Abstract
An extensive comparative study was made of the production of soluble toxins by hemolytic and non-hemolytic streptococci, isolated from a large series of normal and diseased individuals. The author encountered a strongly toxigenic strain of a non-hemolytic, non-methemoglobin-forming, inulin-fermenting, bile-insoluble, gram-positive streptococcus, isolated on March 24, 1926, from blood-cultures of a 5-year-old girl, ill with acute rheumatic fever, endocarditis, myocarditis, pericarditis, and pleurisy. Post mortem, the identical organism was isolated from the vegetations on the mitral valves, as well as from the heart's blood. In subsequent studies, a similar non-methemoglobin-forming streptococcus was regularly isolated from the tonsillar crypts, abscesses, and irregularly from blood-cultures, heart-vegetations, feces and urine, of persons with rheumatic fever and the allied forms of this protean disease. Culturally, serologically, and toxigenically, this new type of non-methemoglobin-forming streptococci was found to constitute a closely related group of micro-organisms, distinguishable from the Streptococcus viridans and Streptococcus hemolyticus groups. (Table I.) For toxin production, the tryptic medium employed was the original Douglas' 1 tryptic medium digest, modified by Hartley, 2 Watson and Wallace, 3 and the cultures were incubated at 37°
C. over periods varying from 4 to 10 days, when the cultures were filtered through Berkefeld V candles.
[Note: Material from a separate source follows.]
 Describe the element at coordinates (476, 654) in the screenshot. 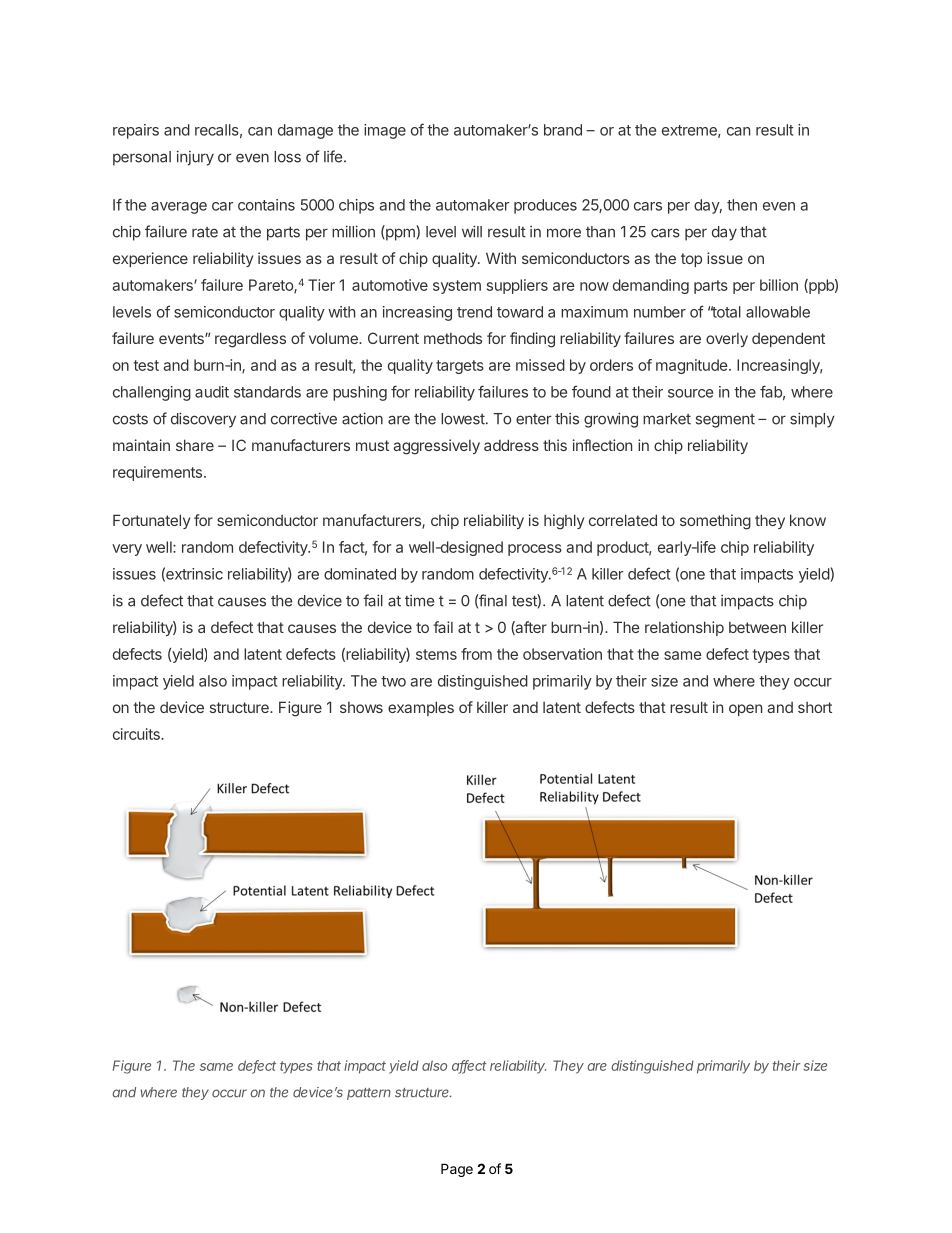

Ninety-eight strains of hemolytic streptococci and 247 strains of the green streptococci yielded only 4.7 per cent of toxin producing strains. Among 68 strains of the non-methernoglobin-forming streptococcus isolated from rheumatic fever, 49 strains, or 72 per cent were found to produce a demonstrable soluble toxic filtrate, slightly weaker in toxicity than that obtainable from Streptococcus erysipelatis. 4 When normal persons without history of rheumatic fever were tested intradermally with a skin test dose of 0.1 cc. of 1 to 100 dilution of the soluble toxic filtrate produced by the non-methernoglobin-forming streptococcus, isolated from rheumatic fever, 18 per cent of adults and 11 per cent of children gave positive skin reactions, similar to the Dick test, and measuring more than 1 cm. in diameter within 24 hours after the injection.